Exercise requirements:
1. Repeat the passage about Brooks word for word, between "In 2023, Brooks" and "Actress – Motion Picture.", inclusive.
2. According to the passage about Brooks, what award was Brooks nominated for after starring in The Color Purple?

Source extract:
==============================

In 2023, Brooks starred in Blitz Bazawule's film adaptation of the musical The Color Purple, and was nominated for the Golden Globe Award for Best Supporting Actress – Motion Picture.

==============================

Supplied material:
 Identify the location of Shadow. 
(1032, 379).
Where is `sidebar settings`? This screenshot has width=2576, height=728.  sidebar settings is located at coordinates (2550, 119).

==============================

Responses by task:
1.
In 2023, Brooks starred in Blitz Bazawule's film adaptation of the musical The Color Purple, and was nominated for the Golden Globe Award for Best Supporting Actress – Motion Picture.

2. The Golden Globe Award for Best Supporting Actress – Motion Picture.